Source document below:

External Ministry's response to USCIRF and the Organisation of Islamic Cooperation show that they are inconsequential in the framing or conduct of India’s policies

From the year it was set up, in 1998, it has been the Commission’s fantasy to acquire some legitimacy in India, the second-most populous country and home to many religions.

The United States Commission on International Religious Freedom (USCIRF) has never had it so good in its 22-year-long history. And it must thank Indians for its windfall fame and sudden “relevance”.

From the year it was set up, in 1998, it has been the Commission’s fantasy to acquire some legitimacy in India, the second-most populous country and home to many religions.

For more than two decades, it remained a fantasy, but this year that dream was realised beyond the panel’s wildest expectations. Towards the end of 2019, following the adoption of India’s new Citizenship Amendment Act, the USCIRF acquired a prominent place in this country’s public discourse. Its place in the consciousness of Indians expanded in April when the USCIRF proposed in its annual report that the Donald Trump’s administration should sanction identified Indian officials and freeze their assets for severe violations of religious freedom.

End of Source document.
Supplied material below:

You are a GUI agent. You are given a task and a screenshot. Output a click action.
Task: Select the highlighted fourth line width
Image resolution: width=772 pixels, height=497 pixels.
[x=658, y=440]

End of Supplied material.

→ **Problem to solve**
Write out the part of the USCIRF article from "For more than" up to and including "of religious freedom.", word for word.

→ **Exercise output**
For more than two decades, it remained a fantasy, but this year that dream was realised beyond the panel’s wildest expectations. Towards the end of 2019, following the adoption of India’s new Citizenship Amendment Act, the USCIRF acquired a prominent place in this country’s public discourse. Its place in the consciousness of Indians expanded in April when the USCIRF proposed in its annual report that the Donald Trump’s administration should sanction identified Indian officials and freeze their assets for severe violations of religious freedom.